Dies vorangestellt beantwortet die Verwaltung die Anfrage des Stadtbezirksrates wie folgt:

Zu 1.:
Nach Mitteilung von enercity gab es im Stadtgebiet bei Kunden des Unternehmens im Jahr 2013 ca. 4.000 Sperrungen bei den Versorgungsarten Strom, Wasser und Gas.

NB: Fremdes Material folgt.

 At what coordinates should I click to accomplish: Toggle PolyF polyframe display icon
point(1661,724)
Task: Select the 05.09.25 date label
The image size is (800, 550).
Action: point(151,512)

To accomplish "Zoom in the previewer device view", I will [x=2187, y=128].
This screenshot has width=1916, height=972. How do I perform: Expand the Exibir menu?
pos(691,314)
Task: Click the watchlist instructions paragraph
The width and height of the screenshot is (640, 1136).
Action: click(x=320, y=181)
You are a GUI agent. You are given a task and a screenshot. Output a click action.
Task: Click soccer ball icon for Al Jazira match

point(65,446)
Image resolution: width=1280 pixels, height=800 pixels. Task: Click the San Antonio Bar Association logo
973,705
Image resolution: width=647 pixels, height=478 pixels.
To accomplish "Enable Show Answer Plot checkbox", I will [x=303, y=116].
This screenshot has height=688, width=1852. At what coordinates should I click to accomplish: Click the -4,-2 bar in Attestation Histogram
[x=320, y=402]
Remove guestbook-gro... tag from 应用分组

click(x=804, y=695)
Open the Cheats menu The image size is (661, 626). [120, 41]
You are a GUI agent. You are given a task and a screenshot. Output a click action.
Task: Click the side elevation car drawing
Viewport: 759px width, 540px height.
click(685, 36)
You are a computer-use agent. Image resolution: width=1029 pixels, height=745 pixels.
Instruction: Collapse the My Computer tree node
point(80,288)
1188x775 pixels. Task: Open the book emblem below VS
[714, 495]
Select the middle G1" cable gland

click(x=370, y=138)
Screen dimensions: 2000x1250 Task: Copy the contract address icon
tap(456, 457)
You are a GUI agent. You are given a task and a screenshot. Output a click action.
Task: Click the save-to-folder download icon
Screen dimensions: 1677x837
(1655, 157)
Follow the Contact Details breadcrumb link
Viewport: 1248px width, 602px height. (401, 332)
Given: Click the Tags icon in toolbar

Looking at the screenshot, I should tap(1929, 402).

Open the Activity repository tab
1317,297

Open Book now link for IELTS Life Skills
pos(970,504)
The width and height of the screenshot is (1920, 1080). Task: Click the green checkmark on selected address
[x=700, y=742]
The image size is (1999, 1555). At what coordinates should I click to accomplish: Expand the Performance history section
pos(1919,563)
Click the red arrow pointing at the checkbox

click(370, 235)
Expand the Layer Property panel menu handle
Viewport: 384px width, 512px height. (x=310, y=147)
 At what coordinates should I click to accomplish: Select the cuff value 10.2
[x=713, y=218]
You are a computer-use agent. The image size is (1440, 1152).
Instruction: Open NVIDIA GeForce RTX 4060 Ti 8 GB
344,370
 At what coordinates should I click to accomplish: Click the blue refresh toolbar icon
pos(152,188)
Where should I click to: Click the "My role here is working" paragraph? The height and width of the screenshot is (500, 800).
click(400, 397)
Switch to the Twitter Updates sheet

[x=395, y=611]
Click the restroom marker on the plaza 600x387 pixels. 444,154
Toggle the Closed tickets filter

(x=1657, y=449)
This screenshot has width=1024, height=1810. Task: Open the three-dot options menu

Diese Zahl umfasst sowohl private Haushalte als auch gewerbliche Abnehmer.
Erhebungen nach Stadtbezirken erfolgen bei enercity bisher nicht; daher hat die Verwaltung hierzu keine Angaben erhalten.
Unbeschadet der Datenlage ist ein personenbezogener Datenabgleich bezogen auf Empfänger von Transferleistungen zwischen Enercity und den Leistungsträgern nach dem SGB II / SGB XII und AsylbLG aus Datenschutzgründen nicht zulässig.

Zu 2.:
Durch das Modell und die Verfahrensweise zum Härtefonds werden deutlich mehr als 1.000 Sperrungen p. a. verhindert bzw. aufgehoben. Während einer Antragsprüfung durch das Jobcenter oder den Fachbereich Soziales ist mit enercity vereinbart, dass der Sperrprozess im Einzelfall befristet ausgesetzt wird. In der Regel werden SGB-Leistungen gewährt, so dass drohende Sperrungen verhindert werden.
Wird ein Antrag beim enercity Härtefonds e.V. gestellt, dann wird auch in all diesen Fällen eine Sperrung verhindert oder aufgehoben. Seit Gründung des Vereins durch enercity und der LHH im April 2011 wurden rund 150 Anträge (Stand April 2014) an den enercity Härtefonds e.V. gestellt. Bis auf einen Fall wurden alle vom Jobcenter / Fachbereich Soziales gestellten Anträge im vollen Umfang genehmigt. Dies entspricht einer Quote von 99,4 %.
Die Zusammenarbeit zwischen den jeweiligen Ansprechpartnern des Härtefonds bei enercity, Jobcenter und dem Fachbereich Soziales gestaltet sich sehr kooperativ, effektiv und lösungsorientiert. Der „enercity Härtefonds“ ist im Bereich der Landeshauptstadt Hannover ein hervorragendes Instrument und geeignetes Unterstützungssystem zur Vermeidung sozialer Härten durch Strom- und Gassperren.

Zu 3.:
Können Leistungen nach dem SGB nicht mehr gewährt werden, dann wird bei Vorliegen eines sozialen Härtefalls und mit Einverständnis des Betroffenen ein Antrag bei dem enercity Härtefonds e.V. vom Fachbereich Soziales oder vom Jobcenter gestellt. In diesem Fall werden die Betroffenen direkt informiert und eingebunden.
Enercity weist Kunden im Rahmen der Mahnverfahren auf die Möglichkeit der Kontaktaufnahme mit dem Jobcenter oder den Fachbereich Soziales und die Möglichkeit zur Vereinbarung einer Direktzahlung hin (auf den Mahnschreiben). Auch mit mehrsprachigen Flyern, die enercity zur Verfügung stellt, und im direkten Kundenkontakt wird auf Hilfsmöglichkeiten aufmerksam gemacht.